Page extract:
━━━━━━━━━━━━━━━━

Re: Easy way to get offset metatada with Spark Streaming API

Michael Armbrust Thu, 14 Sep 2017 11:38:33 -0700

Yep, that is correct.  You can also use the query ID which is a GUID that
is stored in the checkpoint and preserved across restarts if you want to
distinguish the batches from different streams.


sqlContext.sparkContext.getLocalProperty(StreamExecution.QUERY_ID_KEY)

This was added recently
<https://github.com/apache/spark/commit/2d968a07d211688a9c588deb859667dd8b653b27>
though.

On Thu, Sep 14, 2017 at 3:40 AM, Dmitry Naumenko <dm.naume...@gmail.com>
wrote:

> Ok. So since I can get repeated batch ids, I guess I can just store the
> last committed batch id in my storage (in the same transaction with the
> data) and initialize the custom sink with right batch id when application
> re-starts. After this just ignore batch if current batchId <=
> latestBatchId.
>
> Dmitry
>
>
> 2017-09-13 22:12 GMT+03:00 Michael Armbrust <mich...@databricks.com>:
>
>> I think the right way to look at this is the batchId is just a proxy for
>> offsets that is agnostic to what type of source you are reading from (or
>> how many sources their are).  We might call into a custom sink with the
>> same batchId more than once, but it will always contain the same data
>> (there is no race condition, since this is stored in a write-ahead log).
>> As long as you check/commit the batch id in the same transaction as the
>> data you will get exactly once.

━━━━━━━━━━━━━━━━

Dataset:
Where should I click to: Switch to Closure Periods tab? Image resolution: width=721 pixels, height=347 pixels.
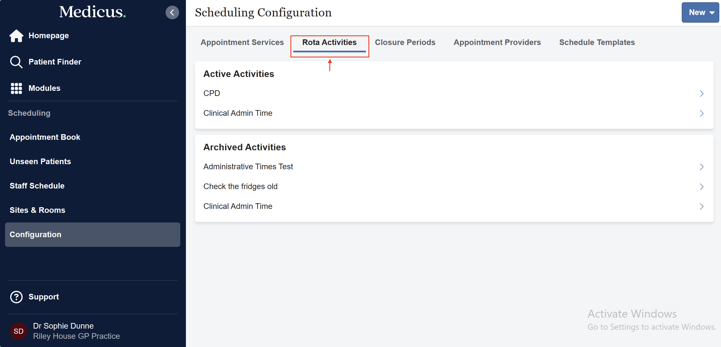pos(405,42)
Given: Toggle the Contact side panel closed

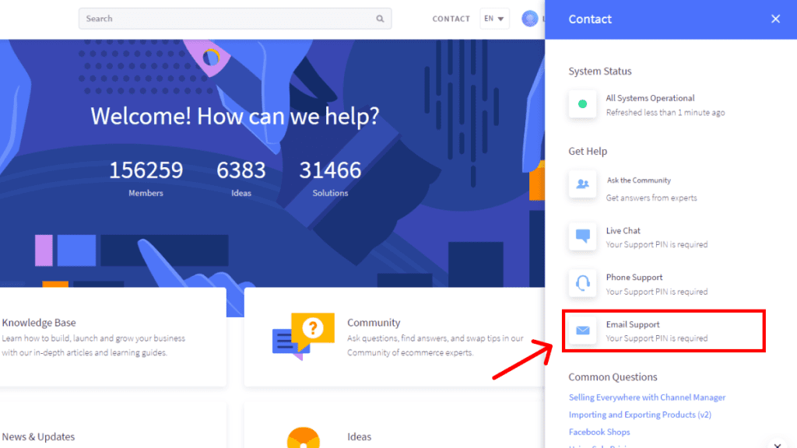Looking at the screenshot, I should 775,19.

━━━━━━━━━━━━━━━━

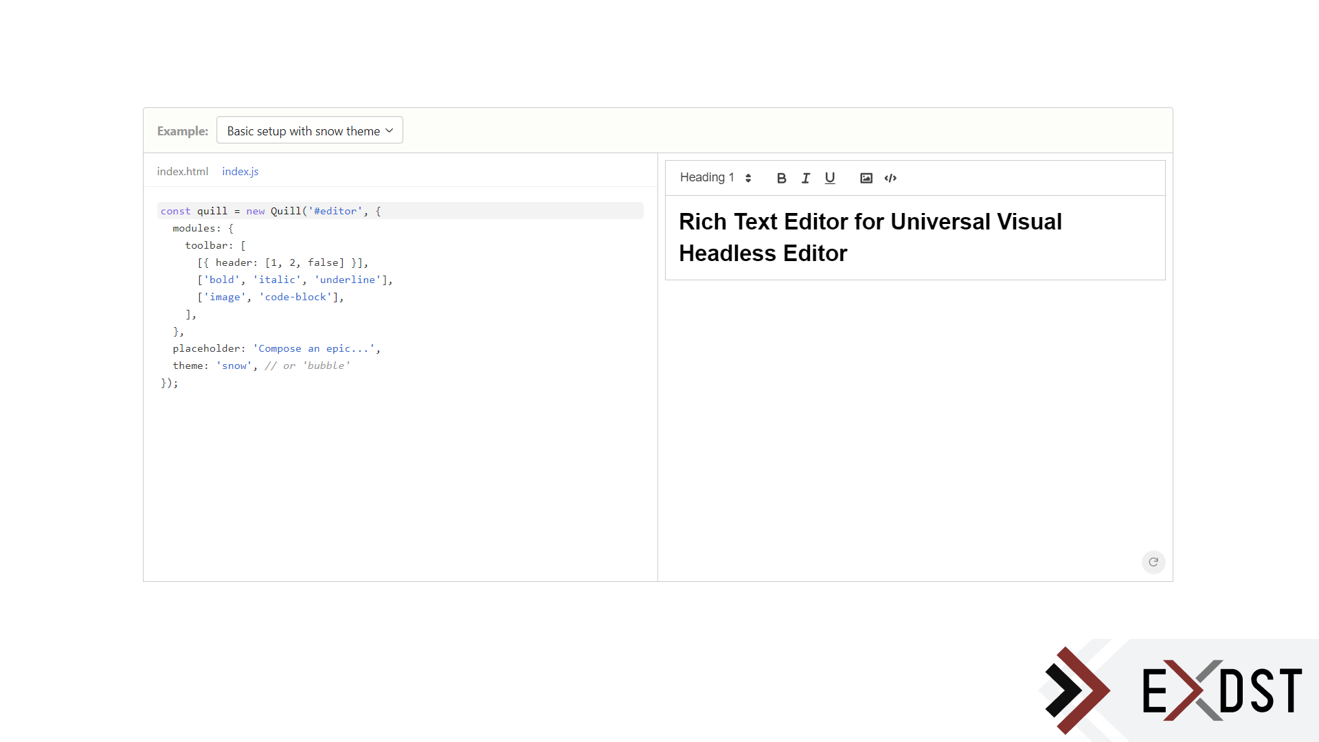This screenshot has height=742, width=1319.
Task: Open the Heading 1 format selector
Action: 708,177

━━━━━━━━━━━━━━━━

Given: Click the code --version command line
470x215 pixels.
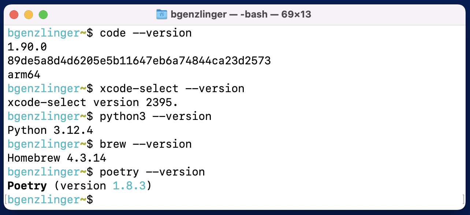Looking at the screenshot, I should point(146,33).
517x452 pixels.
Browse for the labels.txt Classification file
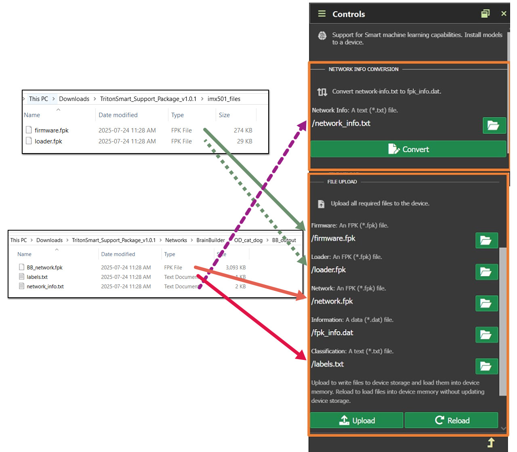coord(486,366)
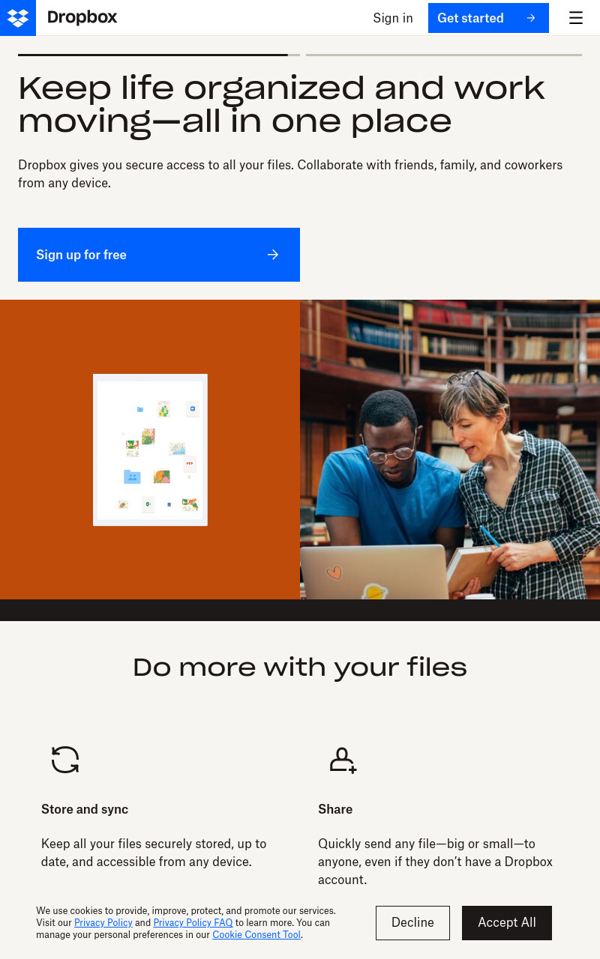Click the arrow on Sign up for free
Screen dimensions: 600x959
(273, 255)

━━━━━━━━━━━━━━━━

Problem to solve: Pick up the mailing-list thread about Spark Streaming batch IDs and offsets, and continue it from its last sentence.

Output:
>>
>> On Wed, Sep 13, 2017 at 1:25 AM, Dmitry Naumenko <dm.naume...@gmail.com>
>> wrote:
>>
>>> Thanks, I see.
>>>
>>> However, I guess reading from checkpoint directory might be less
>>> efficient comparing just preserving offsets in Dataset.
>>>
>>> I have one more question about operation idempotence (hope it help
>>> others to have a clear picture).
>>>
>>> If I read offsets on re-start from RDBMS and manually specify starting
>>> offsets on Kafka Source, is it still possible that in case of any failure I
>>> got a situation where the duplicate batch id will go to a Custom Sink?
>>>
>>> Previously on DStream, you will just read offsets from storage on start
>>> and just write them into DB in one transaction with data and it's was
>>> enough for "exactly-once". Please, correct me if I made a mistake here. So
>>> does the same strategy will work with Structured Streaming?
>>>
>>> I guess, that in case of Structured Streaming, Spark will commit batch
>>> offset to a checkpoint directory and there can be a race condition where
>>> you can commit your data with offsets into DB, but Spark will fail to
>>> commit the batch id, and some kind of automatic retry happen. If this is
>>> true, is it possible to disable this automatic re-try, so I can still use
>>> unified API for batch/streaming with my own re-try logic (which is
>>> basically, just ignore intermediate data, re-read from Kafka and re-try
>>> processing and load)?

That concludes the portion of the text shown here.